The provision of additional berthing is by extending the existing Heavy Load Berth to form a multi-purpose wharf, providing a straight quay with the potential to accommodate ships with a wide range of loaded draft requirements.  It is anticipated that the extension work will require some small-scale dredging for the foundations of the deck and for providing sufficient turning basin for the different marine vessel loaded draft requirements.  The estimated quantity of the dredged sediment is 80,700 m3.  Figure 2.2 shows the existing hydrographical profile (i.e. seabed level) in the vicinity of the additional berthing facility.  Based on the loaded draught requirement of the vessels to be accommodated, a minimum depth of -8.2 mPD will be required.  The area expected to require dredging for the additional berthing facility has been determined taking into account the loaded draught requirements, the existing hydrographical profile and the safety requirements for the berthing manoeuvres and the dredging area is shown in Figure 2.3.

The preliminary design of the additional berthing facility, with the envisage pile design and layout, is presented in Figure 2.4.

2.5.2                     Operational Phase

The schematics of the emissions control systems have been presented in Figure 2.5.  The FGD wastewater treatment system (or known as the chloride purge treatment system) is used to treat effluent from LS FGD processes.  No effluent is anticipated from the operation of the NOx control system.
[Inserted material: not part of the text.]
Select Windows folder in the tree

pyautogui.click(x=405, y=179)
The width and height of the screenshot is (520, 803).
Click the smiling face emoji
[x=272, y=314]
2.5.3                     Proposed Project Programme

Subject to timely agreement of a long-term environmental policy and the successor regulatory regime with the HKSARG, the currently envisaged project milestones are as follows:

 

Key Stage of the Project

Indicative Date

Finalisation of other major permitting requirements

2006

Completion of front-end engineering design

1st half of 2007

Commencement of relocation of existing facilities

1st half of 2007

Award of major contracts

2007

Dredging works

2nd Quarter of 2007

Commencement of retrofit site work

End 2007

Start-up of the retrofitted units

End 2009 to 2011

 



([1])             http://www.epd.gov.hk/epd/english/environmentinhk/air/prob_solutions/files /Brief_Progress_Report_Nov2005.pdf

([2])              According to Integrated Pollution Prevention and Control (IPPC) - Reference Document on Best Available Technique for Large Combustion Plants published by the European Commission in 2005, wet limestone FGD is the most widely used of all the FGD systems and accounts for about 80% of all the installed FGD capacity.